Page 126 of The Cellist
“I’ve been trying to reach you,” he said by way of greeting.
“Sorry, Morris. I’ve been crushed with work.”
“Is that any way to treat a friend?”
“Are you, Morris?”
“In a few short days you will realize I was the best friend you ever had.”
“Actually, I think I’m on fairly good footing with the new administration.”
“I’ll say. There’s a nasty rumor going around that you’re attending the inauguration as a guest of the president.”
“Where did you hear that?”
“I was given a heads-up by the Secret Service. They also told me about this so-called threat from a Russian asset called Rebel. Needless to say, I should have heard about Rebel from you.”
“I didn’t want anything to be lost in translation.”
“Translate this,” snapped Payne. “Rebel is total bullshit. Rebel is a fantasy you’ve created to ingratiate yourself with the new crowd and get an invite to the inauguration.”
“If anyone should be attending the inauguration, it’s your boss.”
“It’s better he left town. The country needs to move on. And if you ever repeat that, I’ll denounce you from the highest mountaintop. Which is exactly where I’m headed.”
“When are you leaving Langley?”
“As soon as you tell me what really happened in France on New Year’s Eve.”
“Someone called the Russian president from a secure phone in Washington and told him that I had placed an agent close to Arkady Akimov.”
Payne said nothing.
“Who knew about my operation, Morris?”
“The people who needed to know.”
“Was the president one of them?”
“If he was,” said Payne before hanging up the phone, “he didn’t hear it from me.”
Gabriel pulled on an overcoat and a scarf and headed downstairs. Masked, he walked through the frigid, sunlit morning to Capitol Hill. Agent Emily Barnes of the United States Secret Service, an athletic-looking woman in her mid-thirties with freckled cheeks, met him at the edge of the red zone.
She handed him a set of credentials. “Are you armed?”
“No. Are you?”
She patted the side of her heavy jacket. “A SIG Sauer P229.”
Gabriel hung the credentials around his neck and followed the agent to a checkpoint, where he was thoroughly searched. Inside the red zone, they made their way to the East Front of the Capitol. The outgoing vice president, no longer speaking to the man he served faithfully for four years, was just arriving.

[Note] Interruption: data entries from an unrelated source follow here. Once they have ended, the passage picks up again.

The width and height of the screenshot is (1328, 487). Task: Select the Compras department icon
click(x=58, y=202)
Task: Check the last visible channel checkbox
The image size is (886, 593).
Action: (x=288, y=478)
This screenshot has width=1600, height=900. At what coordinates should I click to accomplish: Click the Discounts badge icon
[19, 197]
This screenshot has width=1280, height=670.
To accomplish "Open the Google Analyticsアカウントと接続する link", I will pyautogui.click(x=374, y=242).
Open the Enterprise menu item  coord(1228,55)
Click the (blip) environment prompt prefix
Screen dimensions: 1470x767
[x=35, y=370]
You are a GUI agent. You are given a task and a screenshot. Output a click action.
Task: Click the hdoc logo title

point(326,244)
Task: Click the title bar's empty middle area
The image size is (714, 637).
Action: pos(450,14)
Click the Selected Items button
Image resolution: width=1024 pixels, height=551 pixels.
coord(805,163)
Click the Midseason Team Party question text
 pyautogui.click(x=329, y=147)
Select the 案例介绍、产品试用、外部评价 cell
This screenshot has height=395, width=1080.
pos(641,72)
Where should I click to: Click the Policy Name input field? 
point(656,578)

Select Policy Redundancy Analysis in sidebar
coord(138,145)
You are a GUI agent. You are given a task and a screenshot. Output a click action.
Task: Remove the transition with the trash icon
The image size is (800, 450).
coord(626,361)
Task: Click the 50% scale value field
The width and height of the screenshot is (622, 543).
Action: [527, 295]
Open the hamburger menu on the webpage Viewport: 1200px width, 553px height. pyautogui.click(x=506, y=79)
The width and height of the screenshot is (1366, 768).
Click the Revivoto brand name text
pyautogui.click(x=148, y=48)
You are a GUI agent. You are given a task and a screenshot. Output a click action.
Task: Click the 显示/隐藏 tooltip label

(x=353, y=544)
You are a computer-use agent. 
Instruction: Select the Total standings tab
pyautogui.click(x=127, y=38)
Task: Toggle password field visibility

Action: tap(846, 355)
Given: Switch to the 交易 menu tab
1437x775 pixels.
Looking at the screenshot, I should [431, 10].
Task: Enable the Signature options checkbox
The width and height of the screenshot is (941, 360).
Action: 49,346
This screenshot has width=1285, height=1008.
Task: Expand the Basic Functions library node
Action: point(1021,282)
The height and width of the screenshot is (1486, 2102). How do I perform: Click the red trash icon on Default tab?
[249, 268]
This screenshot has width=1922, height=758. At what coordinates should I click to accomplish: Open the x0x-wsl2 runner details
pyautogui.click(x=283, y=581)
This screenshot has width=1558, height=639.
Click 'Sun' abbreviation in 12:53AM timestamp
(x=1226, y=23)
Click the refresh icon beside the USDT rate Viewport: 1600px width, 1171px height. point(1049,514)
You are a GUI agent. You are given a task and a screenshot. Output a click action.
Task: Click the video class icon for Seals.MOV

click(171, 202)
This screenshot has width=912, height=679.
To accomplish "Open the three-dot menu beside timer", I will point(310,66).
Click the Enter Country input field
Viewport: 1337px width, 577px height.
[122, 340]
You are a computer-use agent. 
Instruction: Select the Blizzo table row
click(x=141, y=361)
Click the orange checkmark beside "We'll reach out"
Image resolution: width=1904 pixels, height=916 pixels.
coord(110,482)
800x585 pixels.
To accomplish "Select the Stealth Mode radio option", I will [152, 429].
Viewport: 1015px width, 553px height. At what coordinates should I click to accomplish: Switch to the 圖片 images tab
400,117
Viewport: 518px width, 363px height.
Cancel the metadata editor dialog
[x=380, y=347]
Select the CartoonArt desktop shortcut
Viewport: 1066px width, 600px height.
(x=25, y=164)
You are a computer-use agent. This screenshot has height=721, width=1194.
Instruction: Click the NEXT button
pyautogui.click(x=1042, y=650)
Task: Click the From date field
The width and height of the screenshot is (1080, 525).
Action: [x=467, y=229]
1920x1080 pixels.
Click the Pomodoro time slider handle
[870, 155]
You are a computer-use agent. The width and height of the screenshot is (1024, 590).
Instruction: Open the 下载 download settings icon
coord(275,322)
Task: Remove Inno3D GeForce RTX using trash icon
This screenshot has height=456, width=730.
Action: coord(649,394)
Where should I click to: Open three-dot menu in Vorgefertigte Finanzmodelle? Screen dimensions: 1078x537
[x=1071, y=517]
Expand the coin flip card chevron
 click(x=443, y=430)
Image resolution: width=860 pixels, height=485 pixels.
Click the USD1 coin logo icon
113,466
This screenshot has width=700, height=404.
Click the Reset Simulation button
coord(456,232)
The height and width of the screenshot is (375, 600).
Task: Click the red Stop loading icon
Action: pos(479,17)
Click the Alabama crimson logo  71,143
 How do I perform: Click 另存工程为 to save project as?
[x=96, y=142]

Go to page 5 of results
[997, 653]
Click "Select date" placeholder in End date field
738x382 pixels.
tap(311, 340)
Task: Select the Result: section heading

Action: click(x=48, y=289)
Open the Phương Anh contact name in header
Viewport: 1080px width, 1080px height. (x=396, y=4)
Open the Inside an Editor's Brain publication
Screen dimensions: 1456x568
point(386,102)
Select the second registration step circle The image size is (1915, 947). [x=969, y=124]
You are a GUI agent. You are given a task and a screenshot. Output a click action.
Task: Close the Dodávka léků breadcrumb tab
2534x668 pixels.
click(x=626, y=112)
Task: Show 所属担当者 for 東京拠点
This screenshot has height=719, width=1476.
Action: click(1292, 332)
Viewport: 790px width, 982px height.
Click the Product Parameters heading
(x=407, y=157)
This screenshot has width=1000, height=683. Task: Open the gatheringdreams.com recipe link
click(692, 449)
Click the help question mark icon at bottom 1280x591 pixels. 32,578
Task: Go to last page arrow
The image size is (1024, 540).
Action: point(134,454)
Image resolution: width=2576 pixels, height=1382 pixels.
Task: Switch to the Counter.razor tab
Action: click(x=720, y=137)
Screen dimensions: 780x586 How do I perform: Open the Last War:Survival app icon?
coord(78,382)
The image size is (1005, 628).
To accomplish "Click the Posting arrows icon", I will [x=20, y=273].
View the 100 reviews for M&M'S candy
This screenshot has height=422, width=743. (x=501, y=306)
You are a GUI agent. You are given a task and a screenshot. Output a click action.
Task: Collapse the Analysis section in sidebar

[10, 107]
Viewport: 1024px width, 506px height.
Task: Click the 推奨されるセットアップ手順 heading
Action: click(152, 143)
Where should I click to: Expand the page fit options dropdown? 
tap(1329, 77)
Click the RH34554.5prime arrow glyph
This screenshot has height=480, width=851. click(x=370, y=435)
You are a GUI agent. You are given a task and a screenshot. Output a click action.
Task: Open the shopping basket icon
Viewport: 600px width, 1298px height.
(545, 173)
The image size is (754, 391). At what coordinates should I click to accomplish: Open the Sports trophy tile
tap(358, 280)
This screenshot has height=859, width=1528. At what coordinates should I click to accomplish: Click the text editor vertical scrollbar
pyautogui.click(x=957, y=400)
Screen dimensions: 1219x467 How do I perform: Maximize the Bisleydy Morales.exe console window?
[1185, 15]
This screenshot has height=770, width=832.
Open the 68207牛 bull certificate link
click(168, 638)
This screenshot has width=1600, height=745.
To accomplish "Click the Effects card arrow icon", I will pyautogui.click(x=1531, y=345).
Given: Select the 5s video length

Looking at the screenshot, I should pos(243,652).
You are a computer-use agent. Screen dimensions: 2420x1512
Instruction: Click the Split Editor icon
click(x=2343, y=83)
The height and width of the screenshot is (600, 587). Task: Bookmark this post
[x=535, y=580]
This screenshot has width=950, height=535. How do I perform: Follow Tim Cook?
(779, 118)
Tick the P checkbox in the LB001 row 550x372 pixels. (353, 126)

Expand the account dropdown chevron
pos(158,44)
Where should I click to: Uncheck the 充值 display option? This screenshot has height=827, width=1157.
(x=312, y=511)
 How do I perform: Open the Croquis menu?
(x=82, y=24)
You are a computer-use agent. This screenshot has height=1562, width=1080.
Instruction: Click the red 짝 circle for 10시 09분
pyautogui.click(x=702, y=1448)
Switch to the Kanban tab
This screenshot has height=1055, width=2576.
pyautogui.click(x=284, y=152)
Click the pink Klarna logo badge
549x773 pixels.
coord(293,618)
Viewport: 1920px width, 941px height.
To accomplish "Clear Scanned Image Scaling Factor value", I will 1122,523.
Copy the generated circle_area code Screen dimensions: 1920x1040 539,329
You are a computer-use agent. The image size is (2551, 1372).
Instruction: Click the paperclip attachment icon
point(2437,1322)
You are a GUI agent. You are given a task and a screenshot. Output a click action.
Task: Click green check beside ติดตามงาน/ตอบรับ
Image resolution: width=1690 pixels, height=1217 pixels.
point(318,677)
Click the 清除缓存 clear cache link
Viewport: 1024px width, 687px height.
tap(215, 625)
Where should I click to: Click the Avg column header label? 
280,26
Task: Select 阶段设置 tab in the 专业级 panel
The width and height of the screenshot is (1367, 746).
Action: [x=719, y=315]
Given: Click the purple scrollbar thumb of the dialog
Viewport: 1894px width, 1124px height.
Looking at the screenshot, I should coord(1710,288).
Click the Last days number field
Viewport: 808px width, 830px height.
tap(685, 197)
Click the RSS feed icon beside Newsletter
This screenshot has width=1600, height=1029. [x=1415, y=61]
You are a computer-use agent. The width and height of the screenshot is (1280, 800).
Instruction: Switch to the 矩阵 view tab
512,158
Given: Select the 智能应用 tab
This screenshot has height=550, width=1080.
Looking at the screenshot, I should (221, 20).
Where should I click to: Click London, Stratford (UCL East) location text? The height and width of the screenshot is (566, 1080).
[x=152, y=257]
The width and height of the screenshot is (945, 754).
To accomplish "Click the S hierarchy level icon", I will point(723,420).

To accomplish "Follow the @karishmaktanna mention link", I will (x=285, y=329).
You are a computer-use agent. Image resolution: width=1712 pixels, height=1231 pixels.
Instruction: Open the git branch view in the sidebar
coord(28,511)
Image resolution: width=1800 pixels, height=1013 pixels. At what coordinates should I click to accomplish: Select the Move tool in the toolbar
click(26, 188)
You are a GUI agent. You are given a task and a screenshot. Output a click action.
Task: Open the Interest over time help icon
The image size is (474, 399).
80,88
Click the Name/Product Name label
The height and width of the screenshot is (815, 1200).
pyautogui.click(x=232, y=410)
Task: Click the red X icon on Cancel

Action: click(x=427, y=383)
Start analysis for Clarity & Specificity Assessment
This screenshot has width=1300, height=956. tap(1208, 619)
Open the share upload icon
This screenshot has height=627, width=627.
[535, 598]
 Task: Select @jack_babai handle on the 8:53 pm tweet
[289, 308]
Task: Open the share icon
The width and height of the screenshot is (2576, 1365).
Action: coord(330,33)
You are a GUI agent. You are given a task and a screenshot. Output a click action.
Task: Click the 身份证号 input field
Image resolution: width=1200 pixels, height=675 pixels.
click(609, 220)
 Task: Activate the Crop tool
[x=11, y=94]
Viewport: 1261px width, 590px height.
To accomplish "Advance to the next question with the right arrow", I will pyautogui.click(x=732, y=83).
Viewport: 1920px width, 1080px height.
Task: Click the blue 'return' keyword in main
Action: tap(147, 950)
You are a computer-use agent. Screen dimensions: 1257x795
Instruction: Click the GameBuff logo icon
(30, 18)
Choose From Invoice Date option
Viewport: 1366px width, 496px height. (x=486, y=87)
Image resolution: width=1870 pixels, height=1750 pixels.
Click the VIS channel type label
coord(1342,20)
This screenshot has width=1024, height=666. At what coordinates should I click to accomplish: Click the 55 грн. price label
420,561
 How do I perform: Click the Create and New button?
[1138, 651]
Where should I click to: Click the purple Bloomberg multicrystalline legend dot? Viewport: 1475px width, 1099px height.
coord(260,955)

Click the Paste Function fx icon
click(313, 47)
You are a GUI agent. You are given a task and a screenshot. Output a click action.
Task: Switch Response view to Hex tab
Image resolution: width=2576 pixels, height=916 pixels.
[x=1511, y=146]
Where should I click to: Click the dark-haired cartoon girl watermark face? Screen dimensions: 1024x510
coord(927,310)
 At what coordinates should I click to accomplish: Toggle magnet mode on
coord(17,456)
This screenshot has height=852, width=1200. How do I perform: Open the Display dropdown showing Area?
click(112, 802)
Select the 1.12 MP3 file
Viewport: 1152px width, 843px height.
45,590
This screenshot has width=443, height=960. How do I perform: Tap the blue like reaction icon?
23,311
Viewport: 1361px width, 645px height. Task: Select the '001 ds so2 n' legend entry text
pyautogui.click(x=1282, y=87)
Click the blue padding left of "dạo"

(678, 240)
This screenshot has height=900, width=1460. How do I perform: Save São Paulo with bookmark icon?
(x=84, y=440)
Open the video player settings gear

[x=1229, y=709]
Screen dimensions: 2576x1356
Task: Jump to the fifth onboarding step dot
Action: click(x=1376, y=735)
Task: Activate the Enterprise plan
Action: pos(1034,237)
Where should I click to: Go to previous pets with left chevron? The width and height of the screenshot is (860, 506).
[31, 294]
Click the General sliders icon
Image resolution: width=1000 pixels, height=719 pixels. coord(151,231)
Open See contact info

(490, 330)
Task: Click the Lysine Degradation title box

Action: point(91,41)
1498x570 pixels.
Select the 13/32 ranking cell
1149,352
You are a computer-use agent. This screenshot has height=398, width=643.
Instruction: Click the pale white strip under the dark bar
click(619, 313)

Agent Barnes led Gabriel through a doorway that gave on to the ground floor of the Capitol’s North Wing. “What did you think of our Beer Hall Putsch?” she asked.
“It made me sick to my stomach.”
“How about the guy with the Auschwitz hoodie?”
“I wish he had been walking down a street in Tel Aviv wearing that shirt instead of through the halls of the Capitol.”